> [Problem]: Restate word for word only the lines from the one with "Screen dimensions: 825x656" through the end of the records; no pictures belong in the copy.

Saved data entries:

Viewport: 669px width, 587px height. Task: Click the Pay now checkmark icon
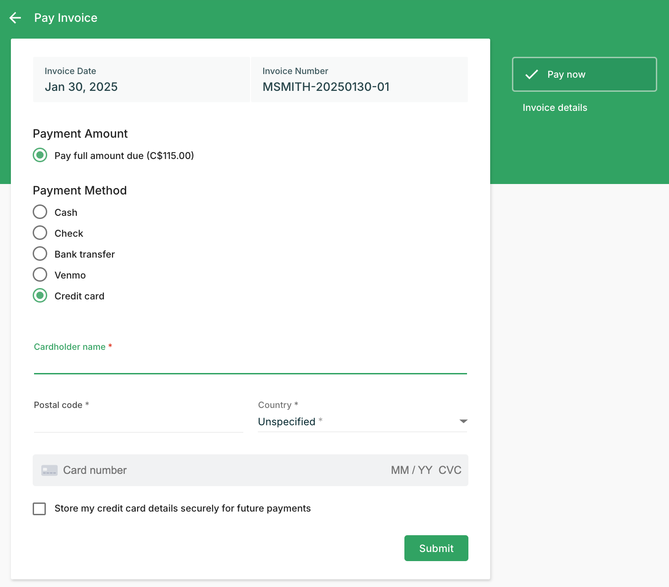[x=531, y=75]
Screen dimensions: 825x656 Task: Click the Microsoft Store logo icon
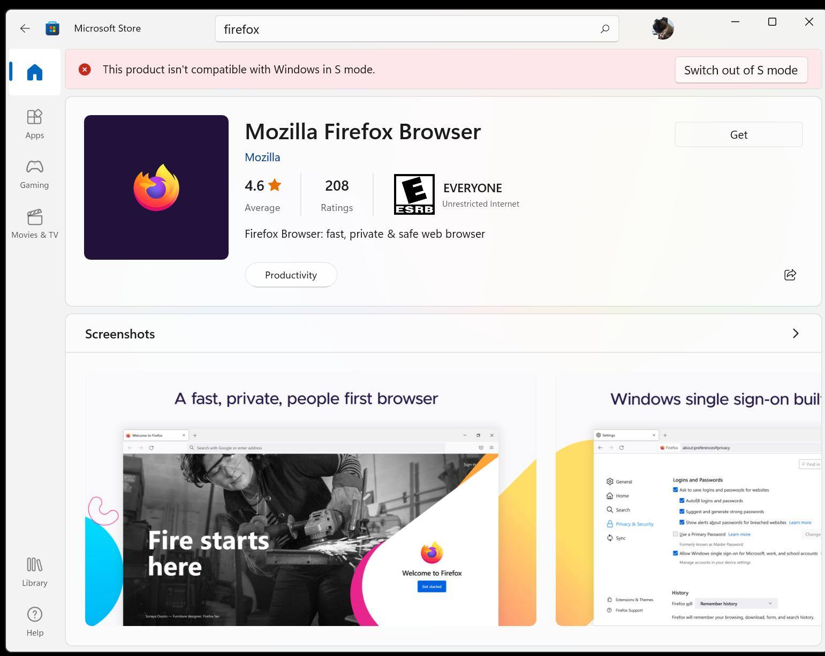pyautogui.click(x=52, y=28)
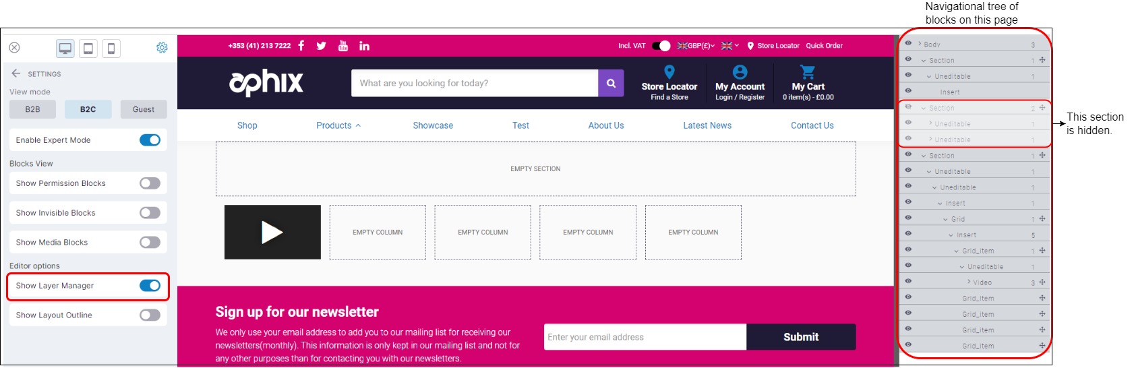This screenshot has height=368, width=1134.
Task: Select the B2B view mode tab
Action: click(x=32, y=109)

> [Response]:
Screen dimensions: 825x656 Task: Click the Microsoft Store logo icon
pyautogui.click(x=52, y=28)
This screenshot has height=368, width=1134.
Task: Select the B2B view mode tab
Action: click(x=32, y=109)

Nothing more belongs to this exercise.